Went to the Metropolitan Museum of Art today, curious to see the "Heavenly Bodies" exhibit.
I went in, arms crossed, ready to hate what I thought would be the museum equivalent of "clickbait" for the masses... and I thought I proved myself right, when I saw a dangling display of Gaultier and Versace clad forms in the Byzantine and Medieval halls of my teenage wanderings... (I take this stuff seriously, for sure)... but as you go deeper, it gets deeper. And better. And more meaningful. And you have to read, not just look, to get it.
The exhibit is not all in one place - it is in THREE. The first is on the ground floor of the museum, near the entrance, the second is in the costume institute downstairs, and the third....? Well it is in the CLOISTERS... meaning you have to LEAVE THE MUSEUM and go uptown to another arm of the Met to see the last of it. It can be done, but it is a commitment I really wasn't prepared to do, timewise... so part three, which I hear is the best part, will have to wait for another day this week.
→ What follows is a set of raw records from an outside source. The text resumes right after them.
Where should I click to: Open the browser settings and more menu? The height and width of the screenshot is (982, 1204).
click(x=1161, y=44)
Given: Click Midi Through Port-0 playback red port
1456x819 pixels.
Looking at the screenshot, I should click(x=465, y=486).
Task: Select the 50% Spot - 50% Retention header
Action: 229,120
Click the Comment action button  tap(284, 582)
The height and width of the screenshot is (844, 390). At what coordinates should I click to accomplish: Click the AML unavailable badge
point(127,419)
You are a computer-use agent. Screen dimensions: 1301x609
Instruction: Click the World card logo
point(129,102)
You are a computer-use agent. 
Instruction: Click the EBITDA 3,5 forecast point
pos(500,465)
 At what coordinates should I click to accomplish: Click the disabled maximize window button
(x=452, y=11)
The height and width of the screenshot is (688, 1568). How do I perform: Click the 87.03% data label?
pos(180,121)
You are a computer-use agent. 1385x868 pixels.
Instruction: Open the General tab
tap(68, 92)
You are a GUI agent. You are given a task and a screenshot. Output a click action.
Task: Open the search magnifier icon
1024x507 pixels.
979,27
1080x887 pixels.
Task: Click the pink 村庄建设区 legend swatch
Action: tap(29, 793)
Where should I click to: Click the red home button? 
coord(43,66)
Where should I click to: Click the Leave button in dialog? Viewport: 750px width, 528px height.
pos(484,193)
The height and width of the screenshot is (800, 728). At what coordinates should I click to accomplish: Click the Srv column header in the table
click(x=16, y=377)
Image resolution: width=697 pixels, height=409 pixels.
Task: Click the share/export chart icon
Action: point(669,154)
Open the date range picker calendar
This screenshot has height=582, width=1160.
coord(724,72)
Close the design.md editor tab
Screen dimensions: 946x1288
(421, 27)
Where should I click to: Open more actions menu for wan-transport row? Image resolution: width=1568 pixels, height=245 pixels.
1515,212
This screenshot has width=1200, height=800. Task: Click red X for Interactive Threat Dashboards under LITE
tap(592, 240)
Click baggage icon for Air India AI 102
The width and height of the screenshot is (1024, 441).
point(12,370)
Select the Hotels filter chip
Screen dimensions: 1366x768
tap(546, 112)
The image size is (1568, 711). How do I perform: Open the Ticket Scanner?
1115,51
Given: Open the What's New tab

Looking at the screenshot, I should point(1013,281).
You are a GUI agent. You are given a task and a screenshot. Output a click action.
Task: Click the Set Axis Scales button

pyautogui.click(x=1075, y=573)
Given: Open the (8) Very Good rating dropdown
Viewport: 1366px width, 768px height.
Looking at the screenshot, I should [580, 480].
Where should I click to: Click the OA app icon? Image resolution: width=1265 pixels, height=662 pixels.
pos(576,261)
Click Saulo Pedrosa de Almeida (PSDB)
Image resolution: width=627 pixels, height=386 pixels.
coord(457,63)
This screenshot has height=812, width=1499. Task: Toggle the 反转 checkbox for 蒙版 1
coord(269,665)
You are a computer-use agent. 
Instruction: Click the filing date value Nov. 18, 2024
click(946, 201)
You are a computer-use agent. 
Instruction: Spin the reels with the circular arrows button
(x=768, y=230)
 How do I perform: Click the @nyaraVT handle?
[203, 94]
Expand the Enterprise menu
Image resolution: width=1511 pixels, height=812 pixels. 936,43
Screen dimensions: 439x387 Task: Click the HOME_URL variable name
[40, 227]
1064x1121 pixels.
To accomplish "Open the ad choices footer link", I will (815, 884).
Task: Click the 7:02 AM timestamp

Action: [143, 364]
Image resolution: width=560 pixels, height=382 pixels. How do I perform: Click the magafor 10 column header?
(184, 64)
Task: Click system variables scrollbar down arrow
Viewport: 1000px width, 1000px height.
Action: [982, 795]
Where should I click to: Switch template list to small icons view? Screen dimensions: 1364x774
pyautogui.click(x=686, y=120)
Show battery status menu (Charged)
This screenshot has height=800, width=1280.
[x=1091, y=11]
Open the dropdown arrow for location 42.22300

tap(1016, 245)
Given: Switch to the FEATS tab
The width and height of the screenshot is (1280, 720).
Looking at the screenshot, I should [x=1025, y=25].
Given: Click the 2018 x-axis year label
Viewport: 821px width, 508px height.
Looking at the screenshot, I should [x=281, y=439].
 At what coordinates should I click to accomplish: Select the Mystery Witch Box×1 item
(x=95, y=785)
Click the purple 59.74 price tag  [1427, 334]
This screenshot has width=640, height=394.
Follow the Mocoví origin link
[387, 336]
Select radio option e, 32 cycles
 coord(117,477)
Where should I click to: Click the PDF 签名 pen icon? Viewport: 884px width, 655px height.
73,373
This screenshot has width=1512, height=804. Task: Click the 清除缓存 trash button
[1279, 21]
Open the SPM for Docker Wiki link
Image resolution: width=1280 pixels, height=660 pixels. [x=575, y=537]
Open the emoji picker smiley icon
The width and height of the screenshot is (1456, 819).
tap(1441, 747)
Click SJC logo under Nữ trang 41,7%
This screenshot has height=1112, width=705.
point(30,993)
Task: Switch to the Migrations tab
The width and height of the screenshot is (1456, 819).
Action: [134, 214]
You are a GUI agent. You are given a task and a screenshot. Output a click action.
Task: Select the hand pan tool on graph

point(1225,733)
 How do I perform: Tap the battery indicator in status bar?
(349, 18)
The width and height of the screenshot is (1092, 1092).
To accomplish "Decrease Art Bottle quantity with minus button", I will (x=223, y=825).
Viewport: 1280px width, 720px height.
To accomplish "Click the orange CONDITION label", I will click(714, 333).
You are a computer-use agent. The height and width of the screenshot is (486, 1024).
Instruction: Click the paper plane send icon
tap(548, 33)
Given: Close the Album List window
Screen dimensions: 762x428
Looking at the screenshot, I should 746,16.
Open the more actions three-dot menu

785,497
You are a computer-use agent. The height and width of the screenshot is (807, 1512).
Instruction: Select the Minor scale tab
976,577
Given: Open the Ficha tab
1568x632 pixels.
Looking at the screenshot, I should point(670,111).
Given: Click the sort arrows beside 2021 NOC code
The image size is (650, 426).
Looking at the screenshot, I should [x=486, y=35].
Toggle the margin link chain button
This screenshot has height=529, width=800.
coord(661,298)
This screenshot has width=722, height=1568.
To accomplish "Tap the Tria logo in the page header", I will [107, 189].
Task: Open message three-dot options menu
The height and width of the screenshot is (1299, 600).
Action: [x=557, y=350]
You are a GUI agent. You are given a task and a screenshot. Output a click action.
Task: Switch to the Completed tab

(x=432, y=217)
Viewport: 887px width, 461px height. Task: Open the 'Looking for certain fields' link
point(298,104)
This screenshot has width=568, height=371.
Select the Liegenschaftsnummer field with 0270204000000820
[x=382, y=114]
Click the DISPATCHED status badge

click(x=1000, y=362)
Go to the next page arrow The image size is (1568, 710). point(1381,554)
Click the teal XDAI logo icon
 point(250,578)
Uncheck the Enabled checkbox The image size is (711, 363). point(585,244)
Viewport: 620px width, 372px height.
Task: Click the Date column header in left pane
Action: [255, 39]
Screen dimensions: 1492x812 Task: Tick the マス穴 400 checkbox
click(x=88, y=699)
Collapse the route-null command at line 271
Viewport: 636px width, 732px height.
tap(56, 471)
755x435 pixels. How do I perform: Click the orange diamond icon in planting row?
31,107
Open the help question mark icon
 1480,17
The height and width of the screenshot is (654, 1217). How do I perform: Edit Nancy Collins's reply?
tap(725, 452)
Annoyed by this, and preserving my folded arms position, I entered the first section.
Seriously?
I mean... seriously?
Can't really see these up close and personal. Versace, Gaultier.... are we doing this?
But wait... go a bit deeper, read a bit of the text, and it starts to make you think a bit... feel a bit... understand a bit better. This exhibit needs to be seen, experienced, and read to make the impact it was carefully curated to make. And I appreciate it.
And then, as if the exhibit were to clear its throat, you see the REAL STUFF. The wildly ornate, beautifully, obsessively and carefully created works of wonder that are liturgical garments, worship tools, and accessories. For the Vatican, for church leaders... and you can see the connection. Better yet, you can feel it. And no, it isn't trivial or "clickbait". It was entirely worth
doing.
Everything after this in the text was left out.